Wien – Glarus einfach

Die Musik des jungen österreichischen Trios Akk:zent ist geprägt von unbändigem Spielwitz und ansteckender Lebendigkeit. Wer den klingenden Beweis für den Witz hören möchte, auf den Friedhöfen Wiens gehe es lustiger zu und her als in den Strassen von Zürich (oder Glarus), der sollte sich das Konzert des ungewöhnlich besetzten, doch ganz ohrenfälligen Trios keinesfalls entgehen lassen.

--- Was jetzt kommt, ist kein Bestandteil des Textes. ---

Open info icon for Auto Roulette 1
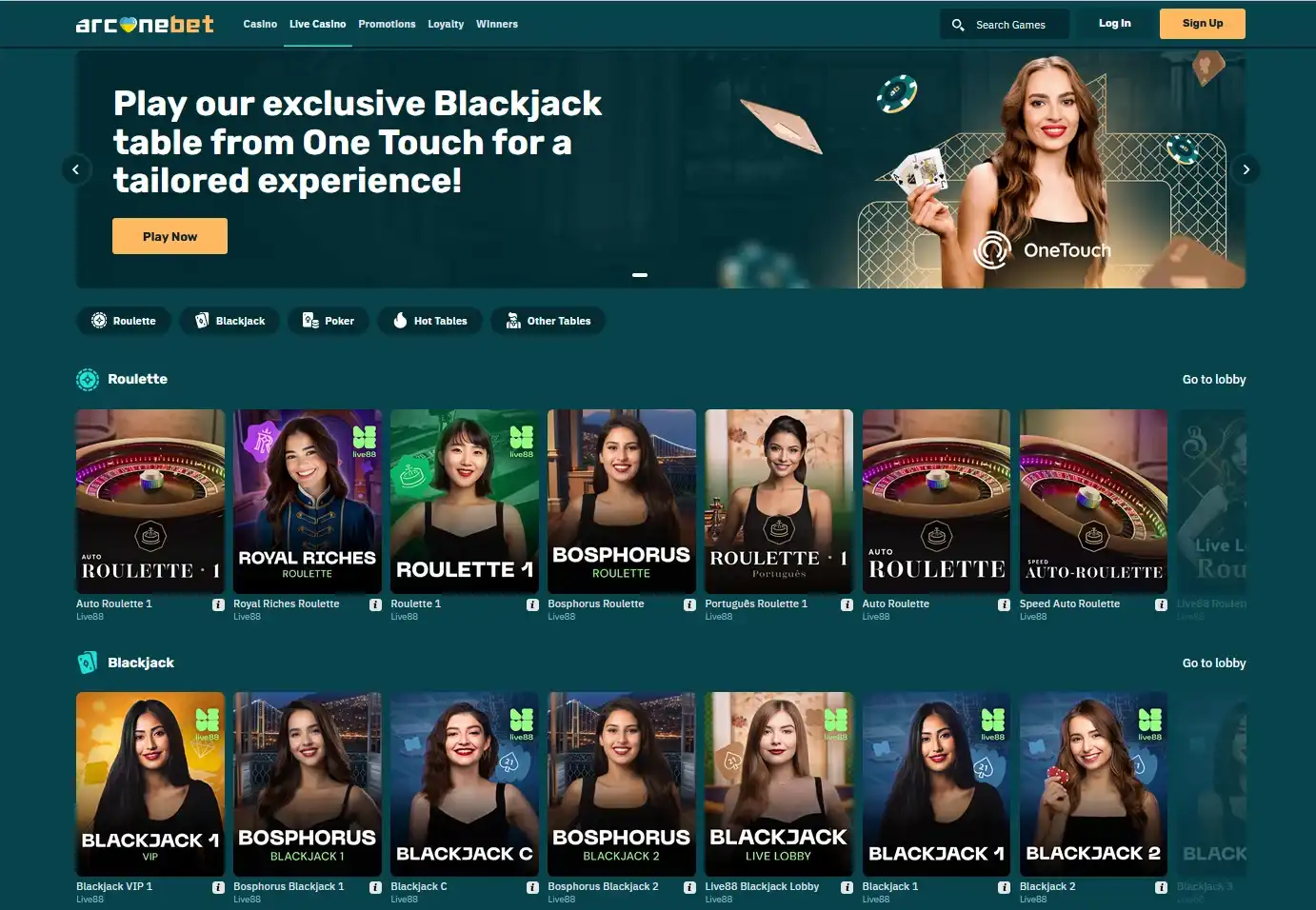The height and width of the screenshot is (910, 1316). click(218, 604)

Paul Schuberth, Johannes Münzner und Victoria Pfeil sind virtuose Musikanten, die ihren Instrumenten so noch nie gehörte Klänge entlocken. Den drei Schelmen gehen die Ideen nie aus und ihr Sound ist Ausdruck der eigenen Offenheit. Mal wenden sich die beiden Akkordeonisten und die Saxofonistin dem Jazz zu, um im nächsten Moment einen Schwenk hin zu balkanesken Klängen zu vollziehen. Dann deuten sie für einen kurzen Moment einen Popsong an, um diesen sogleich mit Tango und anderen südamerikanischen Musikstilen zu kreuzen. Ab und an geben sie sich französisch, nur um in Folge eine Brücke hin zu Fernöstlichem zu schlagen. Diese Bockssprünge sind von erfrischender Spontaneität, nie vorhersehbar und geradezu frühlingshaft berauscht. Genau die richtige Einstimmung also auf den Landsgemeindesonntag.